• Aim: Pick out every line in the listing below that contains the word "with" and copy each of those lines.
#### Record excerpts
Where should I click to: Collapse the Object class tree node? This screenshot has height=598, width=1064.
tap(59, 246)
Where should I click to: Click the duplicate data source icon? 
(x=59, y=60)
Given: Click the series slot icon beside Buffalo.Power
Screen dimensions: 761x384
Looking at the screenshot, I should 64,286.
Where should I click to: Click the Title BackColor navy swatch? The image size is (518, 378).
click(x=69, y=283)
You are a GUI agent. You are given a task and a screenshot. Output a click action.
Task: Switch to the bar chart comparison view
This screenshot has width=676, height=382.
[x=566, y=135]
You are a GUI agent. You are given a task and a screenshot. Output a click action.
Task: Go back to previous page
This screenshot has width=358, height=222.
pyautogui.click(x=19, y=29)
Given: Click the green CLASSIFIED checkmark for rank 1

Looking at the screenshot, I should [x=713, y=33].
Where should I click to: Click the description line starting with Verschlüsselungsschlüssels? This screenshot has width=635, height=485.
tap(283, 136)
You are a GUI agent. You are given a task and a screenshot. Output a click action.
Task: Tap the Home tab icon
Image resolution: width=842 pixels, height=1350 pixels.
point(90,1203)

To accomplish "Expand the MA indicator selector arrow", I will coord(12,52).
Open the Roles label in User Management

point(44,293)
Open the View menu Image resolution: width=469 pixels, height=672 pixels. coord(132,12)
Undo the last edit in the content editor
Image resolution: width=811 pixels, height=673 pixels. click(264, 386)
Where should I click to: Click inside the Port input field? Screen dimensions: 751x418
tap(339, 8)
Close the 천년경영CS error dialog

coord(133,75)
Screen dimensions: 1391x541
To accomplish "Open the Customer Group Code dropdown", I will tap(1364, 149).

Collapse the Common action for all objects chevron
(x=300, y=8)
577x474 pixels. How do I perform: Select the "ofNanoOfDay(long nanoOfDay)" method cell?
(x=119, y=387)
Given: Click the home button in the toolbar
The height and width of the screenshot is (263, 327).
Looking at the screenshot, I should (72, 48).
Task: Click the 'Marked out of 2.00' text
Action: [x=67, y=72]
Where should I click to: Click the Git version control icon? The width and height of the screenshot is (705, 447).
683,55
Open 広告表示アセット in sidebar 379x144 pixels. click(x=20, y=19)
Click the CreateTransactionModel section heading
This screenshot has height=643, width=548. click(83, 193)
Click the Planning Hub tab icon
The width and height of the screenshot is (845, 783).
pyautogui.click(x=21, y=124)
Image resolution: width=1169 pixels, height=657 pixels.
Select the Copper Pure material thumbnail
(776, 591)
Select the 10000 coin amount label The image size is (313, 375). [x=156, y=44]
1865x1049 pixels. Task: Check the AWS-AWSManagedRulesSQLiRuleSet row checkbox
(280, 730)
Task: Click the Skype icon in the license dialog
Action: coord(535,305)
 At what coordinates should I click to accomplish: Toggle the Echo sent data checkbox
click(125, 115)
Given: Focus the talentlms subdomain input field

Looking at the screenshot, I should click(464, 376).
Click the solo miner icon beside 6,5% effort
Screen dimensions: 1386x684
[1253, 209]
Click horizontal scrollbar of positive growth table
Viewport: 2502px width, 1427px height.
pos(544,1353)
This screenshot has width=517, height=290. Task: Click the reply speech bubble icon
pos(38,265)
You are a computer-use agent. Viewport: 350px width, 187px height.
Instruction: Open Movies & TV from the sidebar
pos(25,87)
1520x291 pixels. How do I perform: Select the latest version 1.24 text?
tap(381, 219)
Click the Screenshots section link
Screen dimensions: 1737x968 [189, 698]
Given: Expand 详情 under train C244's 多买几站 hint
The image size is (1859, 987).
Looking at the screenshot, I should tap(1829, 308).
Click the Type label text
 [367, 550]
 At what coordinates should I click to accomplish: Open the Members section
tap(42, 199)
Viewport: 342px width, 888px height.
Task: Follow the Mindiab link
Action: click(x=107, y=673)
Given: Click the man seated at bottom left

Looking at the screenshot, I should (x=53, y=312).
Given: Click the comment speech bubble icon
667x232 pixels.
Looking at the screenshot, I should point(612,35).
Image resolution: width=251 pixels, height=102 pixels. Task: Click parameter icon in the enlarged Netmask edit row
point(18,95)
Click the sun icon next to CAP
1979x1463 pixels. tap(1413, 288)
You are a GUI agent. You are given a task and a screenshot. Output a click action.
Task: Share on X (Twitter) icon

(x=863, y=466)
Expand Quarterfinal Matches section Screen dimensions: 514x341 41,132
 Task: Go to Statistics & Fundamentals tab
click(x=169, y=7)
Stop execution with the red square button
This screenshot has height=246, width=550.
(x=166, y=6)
########
• Output for this task:
Where should I click to: Click the description line starting with Verschlüsselungsschlüssels? This screenshot has width=635, height=485.
Stop execution with the red square button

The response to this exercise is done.